Viktor Bout, arrêté en ThaïlandeViktor Bout, arrêté en Thaïlande
REUTERS/Sukree Sukplang/archives - Le trafiquant d'armes russe Viktor Bout escorté par une unité d’élite de la police thaïlandaise après une audience devant la cour pénale de Bangkok le 5 octobre 2010.
Écrit par Lepetitjournal.com Bangkok avec Reuters
Publié le 2 août 2022, mis à jour le 2 août 2022

Le trafiquant d'armes russe Viktor Bout figurait parmi les criminels les plus recherchés lorsqu’il a été arrêté à Bangkok en 2008. Extradé en 2010 aux Etats-Unis, il pourrait être rendu à la Russie

La vie de Viktor Bout, tristement célèbre trafiquant d'armes russe, se lit parfois comme un roman d'espionnage quelque peu tiré par les cheveux. Détenu depuis douze ans aux États-Unis, cet ancien pilote de l'armée soviétique surnommé le "Marchand de mort", pourrait aujourd’hui faire l’objet d’un échange avec Moscou contre deux citoyens américains emprisonnés en Russie.

Réputé pour sa capacité à contourner les embargos sur les armes, cet homme au parcours intrigant aujourd’hui âgé de 55 ans, était l'un des criminels les plus recherchés au monde avant son arrestation en 2008 dans une chambre de l’hôtel Sofitel Silom de Bangkok.

# Lignes
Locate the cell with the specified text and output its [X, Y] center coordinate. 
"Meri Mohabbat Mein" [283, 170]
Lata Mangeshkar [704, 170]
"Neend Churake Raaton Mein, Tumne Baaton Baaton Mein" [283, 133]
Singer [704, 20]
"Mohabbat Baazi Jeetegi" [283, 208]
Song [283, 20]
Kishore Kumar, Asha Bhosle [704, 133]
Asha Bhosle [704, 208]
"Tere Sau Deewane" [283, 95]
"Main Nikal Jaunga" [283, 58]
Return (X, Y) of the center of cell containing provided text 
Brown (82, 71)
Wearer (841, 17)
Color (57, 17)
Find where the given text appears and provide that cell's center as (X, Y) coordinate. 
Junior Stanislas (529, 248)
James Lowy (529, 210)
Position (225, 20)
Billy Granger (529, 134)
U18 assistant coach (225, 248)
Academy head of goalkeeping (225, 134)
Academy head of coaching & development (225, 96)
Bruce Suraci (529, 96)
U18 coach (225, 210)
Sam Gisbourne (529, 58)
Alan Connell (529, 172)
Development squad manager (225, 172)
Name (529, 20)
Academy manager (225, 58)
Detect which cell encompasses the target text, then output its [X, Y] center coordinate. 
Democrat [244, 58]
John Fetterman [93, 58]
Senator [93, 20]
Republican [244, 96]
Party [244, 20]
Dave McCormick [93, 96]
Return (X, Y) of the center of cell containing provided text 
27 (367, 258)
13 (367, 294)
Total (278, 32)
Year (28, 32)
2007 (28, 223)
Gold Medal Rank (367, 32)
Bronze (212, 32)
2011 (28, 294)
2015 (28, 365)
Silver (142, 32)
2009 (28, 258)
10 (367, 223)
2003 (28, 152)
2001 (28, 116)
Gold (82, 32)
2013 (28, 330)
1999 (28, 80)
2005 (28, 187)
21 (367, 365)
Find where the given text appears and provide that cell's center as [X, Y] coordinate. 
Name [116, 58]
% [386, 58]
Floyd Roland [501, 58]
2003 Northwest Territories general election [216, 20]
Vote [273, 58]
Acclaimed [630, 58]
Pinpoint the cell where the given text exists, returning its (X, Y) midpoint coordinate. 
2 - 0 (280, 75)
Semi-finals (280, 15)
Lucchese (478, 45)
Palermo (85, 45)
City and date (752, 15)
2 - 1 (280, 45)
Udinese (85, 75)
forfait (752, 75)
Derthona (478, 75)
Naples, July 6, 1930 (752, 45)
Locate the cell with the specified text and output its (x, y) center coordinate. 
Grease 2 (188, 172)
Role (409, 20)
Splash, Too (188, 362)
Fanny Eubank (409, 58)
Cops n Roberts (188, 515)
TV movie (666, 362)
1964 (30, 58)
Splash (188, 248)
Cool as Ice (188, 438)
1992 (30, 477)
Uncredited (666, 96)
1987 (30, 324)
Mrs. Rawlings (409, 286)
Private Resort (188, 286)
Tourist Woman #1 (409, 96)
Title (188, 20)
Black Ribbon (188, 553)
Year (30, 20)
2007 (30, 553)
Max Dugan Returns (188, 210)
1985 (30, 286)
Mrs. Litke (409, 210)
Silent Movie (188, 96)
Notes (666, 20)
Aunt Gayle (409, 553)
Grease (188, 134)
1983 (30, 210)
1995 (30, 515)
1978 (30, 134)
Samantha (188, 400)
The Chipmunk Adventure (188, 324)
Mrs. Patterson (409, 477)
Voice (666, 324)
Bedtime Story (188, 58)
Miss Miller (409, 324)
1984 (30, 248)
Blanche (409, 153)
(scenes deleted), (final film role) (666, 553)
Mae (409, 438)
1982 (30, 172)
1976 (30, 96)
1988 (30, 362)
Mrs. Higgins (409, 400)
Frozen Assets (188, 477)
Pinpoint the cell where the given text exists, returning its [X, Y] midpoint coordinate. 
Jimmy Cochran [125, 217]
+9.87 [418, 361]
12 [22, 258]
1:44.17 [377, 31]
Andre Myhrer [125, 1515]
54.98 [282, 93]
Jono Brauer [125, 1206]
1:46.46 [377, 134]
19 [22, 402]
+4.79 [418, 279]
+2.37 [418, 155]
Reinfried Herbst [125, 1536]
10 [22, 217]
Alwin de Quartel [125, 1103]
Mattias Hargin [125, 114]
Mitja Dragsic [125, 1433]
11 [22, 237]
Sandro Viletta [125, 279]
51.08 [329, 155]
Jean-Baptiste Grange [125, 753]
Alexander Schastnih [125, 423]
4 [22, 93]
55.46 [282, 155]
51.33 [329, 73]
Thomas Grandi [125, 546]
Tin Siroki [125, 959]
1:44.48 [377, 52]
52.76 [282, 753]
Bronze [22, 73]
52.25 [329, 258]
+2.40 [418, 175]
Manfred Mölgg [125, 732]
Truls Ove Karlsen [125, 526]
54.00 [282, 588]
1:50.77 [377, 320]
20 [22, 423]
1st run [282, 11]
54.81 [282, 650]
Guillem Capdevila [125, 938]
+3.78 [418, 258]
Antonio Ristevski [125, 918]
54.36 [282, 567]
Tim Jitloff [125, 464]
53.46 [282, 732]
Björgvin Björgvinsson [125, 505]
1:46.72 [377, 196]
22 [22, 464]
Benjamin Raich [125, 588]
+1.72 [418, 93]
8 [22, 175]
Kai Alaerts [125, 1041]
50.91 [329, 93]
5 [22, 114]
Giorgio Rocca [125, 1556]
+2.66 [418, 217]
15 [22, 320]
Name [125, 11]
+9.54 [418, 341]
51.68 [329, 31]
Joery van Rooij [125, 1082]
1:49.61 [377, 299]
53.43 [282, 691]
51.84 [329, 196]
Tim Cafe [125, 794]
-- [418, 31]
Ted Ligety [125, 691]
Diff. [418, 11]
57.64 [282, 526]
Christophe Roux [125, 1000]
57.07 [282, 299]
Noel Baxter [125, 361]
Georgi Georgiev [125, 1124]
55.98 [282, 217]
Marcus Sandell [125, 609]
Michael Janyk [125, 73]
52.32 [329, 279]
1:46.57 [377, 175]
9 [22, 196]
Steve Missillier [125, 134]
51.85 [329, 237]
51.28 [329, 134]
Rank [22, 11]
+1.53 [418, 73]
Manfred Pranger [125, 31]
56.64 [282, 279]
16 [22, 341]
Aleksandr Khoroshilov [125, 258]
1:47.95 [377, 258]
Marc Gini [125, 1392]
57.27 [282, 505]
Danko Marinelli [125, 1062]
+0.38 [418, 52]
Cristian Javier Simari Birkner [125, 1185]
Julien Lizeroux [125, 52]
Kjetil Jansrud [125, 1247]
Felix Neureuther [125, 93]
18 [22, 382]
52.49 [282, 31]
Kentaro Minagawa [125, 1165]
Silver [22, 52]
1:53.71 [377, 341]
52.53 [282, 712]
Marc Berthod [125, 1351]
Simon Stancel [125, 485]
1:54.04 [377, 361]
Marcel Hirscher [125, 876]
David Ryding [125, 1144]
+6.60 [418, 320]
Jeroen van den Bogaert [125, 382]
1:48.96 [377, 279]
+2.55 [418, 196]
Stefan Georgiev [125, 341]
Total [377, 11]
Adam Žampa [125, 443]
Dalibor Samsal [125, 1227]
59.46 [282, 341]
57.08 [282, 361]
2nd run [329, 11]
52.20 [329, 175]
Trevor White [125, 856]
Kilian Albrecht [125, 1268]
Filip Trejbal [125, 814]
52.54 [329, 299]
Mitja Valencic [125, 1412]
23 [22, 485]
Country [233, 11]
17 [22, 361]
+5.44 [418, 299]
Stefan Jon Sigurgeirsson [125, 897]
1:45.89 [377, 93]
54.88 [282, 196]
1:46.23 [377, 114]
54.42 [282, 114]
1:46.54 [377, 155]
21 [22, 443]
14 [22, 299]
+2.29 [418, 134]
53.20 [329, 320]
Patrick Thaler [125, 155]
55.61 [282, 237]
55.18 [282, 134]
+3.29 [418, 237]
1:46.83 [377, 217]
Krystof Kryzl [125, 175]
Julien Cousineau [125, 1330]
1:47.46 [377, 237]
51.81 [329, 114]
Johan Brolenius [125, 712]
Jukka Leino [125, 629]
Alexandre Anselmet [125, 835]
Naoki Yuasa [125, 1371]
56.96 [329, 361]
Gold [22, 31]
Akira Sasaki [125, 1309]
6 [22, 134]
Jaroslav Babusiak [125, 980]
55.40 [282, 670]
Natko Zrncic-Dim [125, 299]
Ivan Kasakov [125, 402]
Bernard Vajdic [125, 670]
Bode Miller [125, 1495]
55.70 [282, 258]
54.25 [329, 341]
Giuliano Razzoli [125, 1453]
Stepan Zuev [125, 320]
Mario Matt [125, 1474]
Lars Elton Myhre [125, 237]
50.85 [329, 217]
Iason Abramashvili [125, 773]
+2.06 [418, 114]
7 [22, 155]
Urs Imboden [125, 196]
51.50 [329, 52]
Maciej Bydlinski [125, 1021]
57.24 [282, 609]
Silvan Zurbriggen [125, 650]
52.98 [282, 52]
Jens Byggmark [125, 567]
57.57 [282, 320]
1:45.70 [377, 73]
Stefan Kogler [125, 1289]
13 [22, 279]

# Consignes de l'exercice
[a] Relevez chacune des lignes de la liste où figure le mot « manager ».
[b] Rédigez la suite du texte sur Viktor Bout à partir de sa dernière phrase.

# Corrigé de l'exercice
[a]
Development squad manager (225, 172)
Academy manager (225, 58)

[b]
En moins de deux décennies, Bout est devenu le marchand d'armes le plus notoire au monde, fournissant aussi bien des États voyous, des groupes rebelles que des seigneurs de guerre sanguinaires en Afrique, en Asie et en Amérique du Sud.

Sa réputation a même inspiré le film hollywoodien Lord of War, sorti en 2005 avec Nicholas Cage dans le rôle de Yuri Orlov, un marchand d'armes dont le personnage n’est toutefois pas tout à fait calqué sur le profil de Bout.

Viktor Bout, d’interprète à marchand de mort

Il faut dire que l’histoire de Viktor Bout reste par endroits entourée de mystère. Les biographies s'accordent généralement à dire qu'il est né en 1967 à Douchanbé, alors capitale du Tadjikistan soviétique, près de la frontière avec l'Afghanistan.

Très doué en langues, Viktor Bout parle, en plus du russe, le français, l'anglais, le portugais, l'arabe et le persan, et il maitriserait également l’espéranto, qu’il aurait appris dans sa jeunesse dans un club de Douchanbé.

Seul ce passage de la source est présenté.